Wednesday, July 27, 2011

Understanding Alan García

It is nice to see the MSM in the U.S. start to explain why Alan García was so unpopular when he left office despite economic growth, and therefore also why Ollanta Humala won the election. More of these articles would break through all the clueless puzzlement about Peru. From the AP:

While the guerrilla war was largely over when Garcia returned to office, social conflicts in which authorities had to intervene nearly tripled on his watch. Critics claimed his pro-business policies often ignored Peru's native peoples and damaged the environment.
The resulting unrest has claimed 104 deaths and 1,398 injuries since 2008, according to Peru's national human rights ombudsman's office.

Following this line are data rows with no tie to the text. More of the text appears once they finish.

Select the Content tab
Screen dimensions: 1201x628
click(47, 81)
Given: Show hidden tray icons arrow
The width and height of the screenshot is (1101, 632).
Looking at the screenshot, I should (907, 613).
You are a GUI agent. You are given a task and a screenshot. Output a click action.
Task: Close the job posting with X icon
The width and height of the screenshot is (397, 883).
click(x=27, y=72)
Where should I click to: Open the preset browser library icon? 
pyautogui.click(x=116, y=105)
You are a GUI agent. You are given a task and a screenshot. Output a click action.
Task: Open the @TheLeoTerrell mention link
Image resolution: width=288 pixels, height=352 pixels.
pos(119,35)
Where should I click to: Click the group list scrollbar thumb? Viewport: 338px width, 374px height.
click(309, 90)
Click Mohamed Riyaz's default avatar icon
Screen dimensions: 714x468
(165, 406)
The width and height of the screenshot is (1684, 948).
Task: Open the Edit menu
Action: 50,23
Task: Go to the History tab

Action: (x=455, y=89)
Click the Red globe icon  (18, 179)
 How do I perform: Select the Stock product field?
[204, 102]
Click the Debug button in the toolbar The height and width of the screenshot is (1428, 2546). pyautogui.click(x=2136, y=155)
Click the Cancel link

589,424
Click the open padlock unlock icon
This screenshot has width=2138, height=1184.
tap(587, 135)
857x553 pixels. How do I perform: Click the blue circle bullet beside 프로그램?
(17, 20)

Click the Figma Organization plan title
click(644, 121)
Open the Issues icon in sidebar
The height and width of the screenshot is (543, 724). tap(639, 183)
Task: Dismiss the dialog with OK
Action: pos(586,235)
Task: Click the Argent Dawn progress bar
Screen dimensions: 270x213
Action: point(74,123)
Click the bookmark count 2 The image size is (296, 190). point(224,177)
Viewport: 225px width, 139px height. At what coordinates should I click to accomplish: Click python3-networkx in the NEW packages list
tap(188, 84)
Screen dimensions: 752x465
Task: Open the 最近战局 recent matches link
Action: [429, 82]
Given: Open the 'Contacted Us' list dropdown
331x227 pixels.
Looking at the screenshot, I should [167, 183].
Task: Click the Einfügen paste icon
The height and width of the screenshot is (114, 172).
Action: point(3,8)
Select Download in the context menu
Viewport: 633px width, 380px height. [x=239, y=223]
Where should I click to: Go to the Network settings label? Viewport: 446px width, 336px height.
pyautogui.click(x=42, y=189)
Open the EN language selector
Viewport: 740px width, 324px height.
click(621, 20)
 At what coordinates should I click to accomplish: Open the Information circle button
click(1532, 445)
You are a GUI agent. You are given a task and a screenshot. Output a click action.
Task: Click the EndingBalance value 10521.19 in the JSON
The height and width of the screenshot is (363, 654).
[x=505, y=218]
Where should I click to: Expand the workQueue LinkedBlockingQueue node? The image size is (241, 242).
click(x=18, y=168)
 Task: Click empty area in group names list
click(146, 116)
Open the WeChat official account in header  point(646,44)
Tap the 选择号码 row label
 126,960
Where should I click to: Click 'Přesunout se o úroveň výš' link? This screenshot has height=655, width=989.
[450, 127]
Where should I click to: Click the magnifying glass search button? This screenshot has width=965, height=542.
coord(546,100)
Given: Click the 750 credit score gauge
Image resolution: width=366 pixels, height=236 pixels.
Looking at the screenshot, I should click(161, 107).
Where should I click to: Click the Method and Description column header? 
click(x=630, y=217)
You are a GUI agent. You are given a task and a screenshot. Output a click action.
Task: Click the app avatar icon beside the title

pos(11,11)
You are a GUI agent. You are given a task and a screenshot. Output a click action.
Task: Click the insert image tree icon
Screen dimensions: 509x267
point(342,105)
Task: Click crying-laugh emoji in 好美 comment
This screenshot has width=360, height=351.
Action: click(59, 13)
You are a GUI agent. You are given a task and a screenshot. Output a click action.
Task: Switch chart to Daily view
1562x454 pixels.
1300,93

And few of the underlying conflicts have been resolved.
Garcia leaves President-elect Ollanta Humala, an apparently moderate leftist who assumes office Thursday, with a ticking time bomb of disputes stemming in large part from objections by indigenous groups to the damage to water supplies, crops and hunting grounds wrought by mining, logging and oil and gas extraction.
"On the positive side, (Garcia) leaves a basically healthy economy," said historian and political analyst Nelson Manrique. "On the negative side, he has been authoritarian, hasn't been open to political dialogue and put off dealing with a series of demands that have generated a climate of social volatility."

We hear constantly that we have to wait and see whether Humala will govern responsibly. A better question is whether he can clean up Garcia's huge mess.